On the bad side. I've tried to fill the file system with data. After the first 70-80 gigs I have noticed the things were pretty slow (network interface utilization of about 50 Mbits) and decided to do FS benchmarks. The throughoutput I was able to achieve was from 5-10 MB/s for sequential writes. Pretty disappointing. I've also tried to tune /etc/nilfs_cleanerd.conf by increasing the cleaning_interval from 5 seconds to half an hour and the nsegments_per_clean from 2 to 800. Unfortunately it did not produce any measurable speedup.
I've also observed a network utilization of about 30 Mbits in each direction while the FS was stale. Unmounting it stopped the traffic. Remounting it made it show again. So I decided that the cleaner process is doing it business after my "unconsidered" over increase of the parameters. Sadly the traffic was there several hours later.

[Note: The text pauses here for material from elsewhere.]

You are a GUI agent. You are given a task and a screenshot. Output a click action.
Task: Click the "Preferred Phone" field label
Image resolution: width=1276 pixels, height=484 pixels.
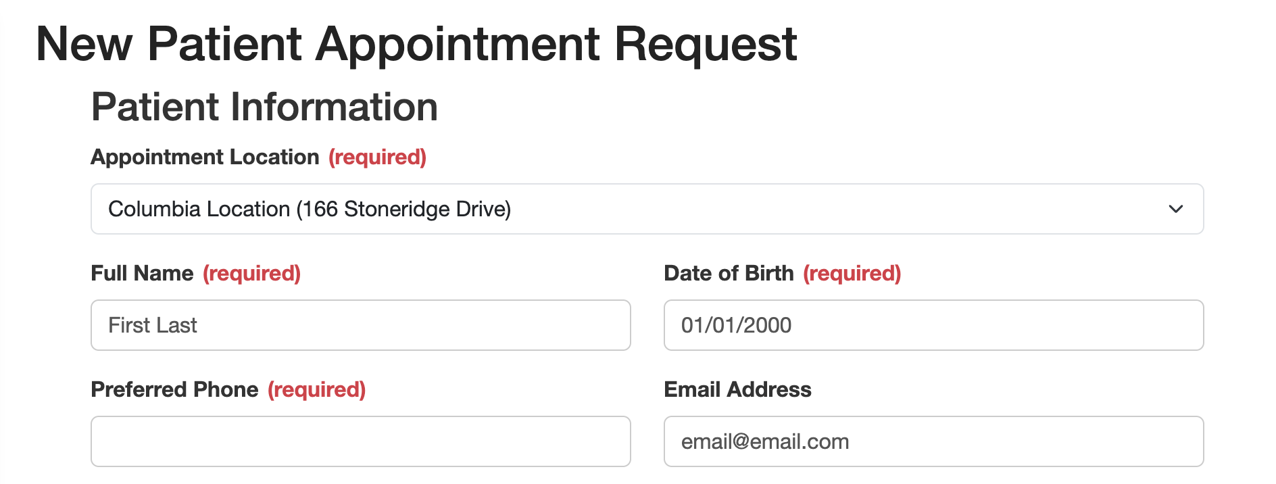[174, 389]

Additionally the number of the checkpoint was increasing without any file system activity (versus the statement in the docs).
I don't need the auto checkpoint feature at all but the docs did not show me a way to disable it. Doing manual "mkcp -s" and "rmcp" later will do the job for my needs. I guess this also obsoletes the cleanerd for my use case.
Anyway. I will try to contact the NILFS maintainers and the community to see if anyone has a cure.
I could also implement a different solution, e.g. using LVM over the AoE device and using LVM snapshotting feature, but I would really like to give NILFS the chance it deserves.